California proposed its own plan for Colorado River cuts late Tuesday, setting up a possible conflict with the river basin’s six other states a day after they submitted a consensus plan for water conservation amid the West’s 23-year drought.
The California plan increases water cutbacks from Lake Mead if reservoir elevations decline and aims to prioritize water supplies for human health and safety. It says the six-states proposal violates the law of the Colorado River.
The state said it attempted to work with the six upstream states on a solution to the water shortage, but they couldn’t reach a consensus “despite numerous meetings and intensive good-faith efforts.” California’s proposal says it makes an attempt to “uphold the Law of the River” while making voluntary water use reductions beyond what’s legally necessary.
“California has done its part and is willing to do more, but it’s time for the other states to step up and create their own conservation programs that sustain the quality of life in their communities,” Jim Madaffer, vice chair of the Colorado River Board of California, said in a statement.
Rebecca Mitchell, Colorado’s commissioner to the Upper Colorado River Commission, said the six-states alternative is better because it would protect the Colorado River’s dams in a more balanced way.
“We are encouraged that there does appear to be recognition across the Basin of the need for much greater actions in the Lower Basin to address the long-term imbalance between supply and demand downstream of Lake Mead,” Mitchell said, referring to both the California and six-states proposals.
Representatives of the other five upstream states either declined to comment or didn’t immediately respond to a request for comment Wednesday.
California submitted its proposal to the Interior Department’s Bureau of Reclamation as the agency considers how to protect the hydropower stations at Glen Canyon and Hoover Dams on the Colorado River, which provides water to 40 million people from Denver to Los Angeles.
The bureau in December asked the seven Colorado River Basin states—California, Nevada, and Arizona in the Lower Basin, and Colorado, Wyoming, Utah, and New Mexico in the Upper Basin—to submit a plan by the end of January to cut water use from the river through 2024 to protect Glen Canyon and Hoover dams from declining reservoir levels.
If a bureau-approved consensus isn’t reached, bureau officials said they will consider mandating water cuts—a move the states are trying hard to avoid.
No Clear Resolution
The bureau didn’t answer questions Wednesday about how it would resolve the conflicting plans, but said that states complied with the agency’s request to submit their plans by the deadline.
“This collaborative supplemental process is our strongest immediate tool to help improve and protect the short-term sustainability of the Colorado River System by empowering the Bureau of Reclamation with additional alternatives and tools needed to address the likelihood of continued low-runoff conditions across the Basin over the next two years,” Interior Department spokesman Tyler Cherry said in a statement.
The bureau is updating 2007 interim drought contingency guidelines for Colorado River operations before they expire at the end of 2025 in order to conserve water and protect the dams as the drought wears on.
Reservoir levels in lakes Mead and Powell have recently dropped to historically low levels, forcing the bureau to cut downstream water deliveries and call for states to cut water use by up to 4 million acre-feet.
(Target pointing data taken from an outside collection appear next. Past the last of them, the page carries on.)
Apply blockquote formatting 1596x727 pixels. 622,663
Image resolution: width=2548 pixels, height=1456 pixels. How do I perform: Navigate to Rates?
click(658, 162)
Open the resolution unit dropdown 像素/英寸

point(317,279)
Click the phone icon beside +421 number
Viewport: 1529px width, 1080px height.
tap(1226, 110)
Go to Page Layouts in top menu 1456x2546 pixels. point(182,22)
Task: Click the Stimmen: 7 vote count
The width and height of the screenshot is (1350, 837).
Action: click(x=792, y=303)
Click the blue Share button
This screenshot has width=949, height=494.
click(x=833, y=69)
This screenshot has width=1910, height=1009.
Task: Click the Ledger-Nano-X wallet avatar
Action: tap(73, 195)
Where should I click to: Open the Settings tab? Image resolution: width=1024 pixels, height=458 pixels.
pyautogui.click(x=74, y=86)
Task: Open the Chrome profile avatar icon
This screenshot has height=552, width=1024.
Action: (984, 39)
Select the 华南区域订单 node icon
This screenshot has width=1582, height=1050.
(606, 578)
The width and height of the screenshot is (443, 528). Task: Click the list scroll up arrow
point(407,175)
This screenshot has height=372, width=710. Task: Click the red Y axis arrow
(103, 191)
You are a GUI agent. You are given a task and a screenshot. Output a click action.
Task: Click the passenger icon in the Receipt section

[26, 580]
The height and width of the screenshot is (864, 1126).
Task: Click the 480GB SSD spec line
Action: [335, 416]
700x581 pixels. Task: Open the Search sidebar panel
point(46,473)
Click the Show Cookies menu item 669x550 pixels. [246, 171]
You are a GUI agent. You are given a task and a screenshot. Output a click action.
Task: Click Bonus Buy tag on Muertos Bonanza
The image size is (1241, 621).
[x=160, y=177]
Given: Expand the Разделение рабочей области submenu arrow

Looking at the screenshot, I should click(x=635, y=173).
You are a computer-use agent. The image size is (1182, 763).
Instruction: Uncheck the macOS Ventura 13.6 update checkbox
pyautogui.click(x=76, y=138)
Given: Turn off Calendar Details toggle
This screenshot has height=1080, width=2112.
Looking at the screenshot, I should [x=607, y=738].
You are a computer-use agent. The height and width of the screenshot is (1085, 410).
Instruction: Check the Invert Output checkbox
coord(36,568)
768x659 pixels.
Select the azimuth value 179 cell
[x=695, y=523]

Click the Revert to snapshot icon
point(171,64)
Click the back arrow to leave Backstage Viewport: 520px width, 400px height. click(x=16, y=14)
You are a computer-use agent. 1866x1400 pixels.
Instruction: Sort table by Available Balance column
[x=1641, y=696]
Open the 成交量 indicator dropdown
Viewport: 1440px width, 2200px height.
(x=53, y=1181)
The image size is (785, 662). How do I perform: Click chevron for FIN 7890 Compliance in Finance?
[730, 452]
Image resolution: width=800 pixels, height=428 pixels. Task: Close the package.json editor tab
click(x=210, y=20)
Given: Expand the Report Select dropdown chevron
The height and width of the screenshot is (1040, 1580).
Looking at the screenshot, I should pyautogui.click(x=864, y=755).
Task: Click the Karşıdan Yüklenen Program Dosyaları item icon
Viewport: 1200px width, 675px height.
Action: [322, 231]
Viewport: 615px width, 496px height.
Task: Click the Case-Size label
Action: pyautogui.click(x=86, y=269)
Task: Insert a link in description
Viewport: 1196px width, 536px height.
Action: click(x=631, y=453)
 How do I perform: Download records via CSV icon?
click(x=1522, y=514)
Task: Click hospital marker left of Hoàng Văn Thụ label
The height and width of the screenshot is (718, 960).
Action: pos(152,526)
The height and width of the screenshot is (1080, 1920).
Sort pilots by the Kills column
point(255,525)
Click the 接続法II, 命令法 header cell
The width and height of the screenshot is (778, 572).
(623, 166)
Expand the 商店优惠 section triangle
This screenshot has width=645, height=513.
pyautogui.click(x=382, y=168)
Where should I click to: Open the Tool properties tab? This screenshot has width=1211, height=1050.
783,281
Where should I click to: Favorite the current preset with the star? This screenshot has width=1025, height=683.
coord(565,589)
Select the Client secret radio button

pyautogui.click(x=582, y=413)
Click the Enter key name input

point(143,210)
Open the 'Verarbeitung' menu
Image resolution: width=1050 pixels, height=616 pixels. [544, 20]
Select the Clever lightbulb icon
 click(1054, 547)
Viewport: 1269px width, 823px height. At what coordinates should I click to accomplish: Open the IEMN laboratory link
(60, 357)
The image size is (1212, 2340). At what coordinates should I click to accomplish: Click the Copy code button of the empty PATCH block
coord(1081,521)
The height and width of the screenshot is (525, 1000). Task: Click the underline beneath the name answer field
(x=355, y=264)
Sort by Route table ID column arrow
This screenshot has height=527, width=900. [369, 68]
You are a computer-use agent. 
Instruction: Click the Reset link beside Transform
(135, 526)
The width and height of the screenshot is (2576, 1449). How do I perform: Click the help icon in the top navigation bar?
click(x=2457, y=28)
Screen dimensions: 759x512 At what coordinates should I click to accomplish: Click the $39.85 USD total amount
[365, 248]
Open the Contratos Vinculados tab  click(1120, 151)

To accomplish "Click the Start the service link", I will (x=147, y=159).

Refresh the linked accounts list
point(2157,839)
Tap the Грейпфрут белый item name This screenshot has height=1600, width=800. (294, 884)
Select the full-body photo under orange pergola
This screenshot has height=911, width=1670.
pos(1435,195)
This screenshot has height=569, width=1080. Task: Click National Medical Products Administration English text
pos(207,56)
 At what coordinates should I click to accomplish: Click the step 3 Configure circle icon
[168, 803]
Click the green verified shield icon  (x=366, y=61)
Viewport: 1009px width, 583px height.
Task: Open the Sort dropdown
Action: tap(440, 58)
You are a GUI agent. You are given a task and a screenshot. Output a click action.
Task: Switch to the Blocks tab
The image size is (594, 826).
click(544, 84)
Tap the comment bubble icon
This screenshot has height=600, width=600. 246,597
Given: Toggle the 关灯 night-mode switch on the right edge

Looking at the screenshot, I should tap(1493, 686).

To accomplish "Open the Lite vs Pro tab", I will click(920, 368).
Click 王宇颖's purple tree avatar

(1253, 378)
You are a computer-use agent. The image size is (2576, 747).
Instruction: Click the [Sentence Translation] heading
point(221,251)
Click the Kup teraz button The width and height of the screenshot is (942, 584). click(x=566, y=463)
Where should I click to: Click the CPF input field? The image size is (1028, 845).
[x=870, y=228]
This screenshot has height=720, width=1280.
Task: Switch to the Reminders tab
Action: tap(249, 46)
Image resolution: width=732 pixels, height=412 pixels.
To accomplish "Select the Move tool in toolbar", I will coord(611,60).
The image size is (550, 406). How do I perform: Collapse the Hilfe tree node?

An acre-foot is the equivalent of one acre flooded by one foot of water.
California’s plan “provides a realistic and implementable framework to address reduced inflows and declining reservoir elevations by building on voluntary agreements and past collaborative efforts in order to minimize the risk of legal challenge or implementation delay,” the proposal says.
Salton Sea
The bureau’s draft environmental review of possible water cuts plans will be published this spring with a final version and decision to come over the summer, the bureau said.
The impact of the decision to cut water use from the river could be wide-ranging, hurting farmers and affecting air quality in southern California’s Imperial Valley.
Dust from the bed of the receding river-dependent Salton Sea affects air quality and can harm public health in communities around the sea if water supplies to the Imperial Irrigation District are further reduced, said Alene Taber, counsel for Hanson Bridgett LLP in Los Angeles.
“This is an environmental justice community,” said Taber, who previously represented Imperial County and the Imperial County Air Pollution Control District. “If the Bureau of Reclamation gets involved, then I think they’re really going to slash what goes to Imperial Irrigation District.”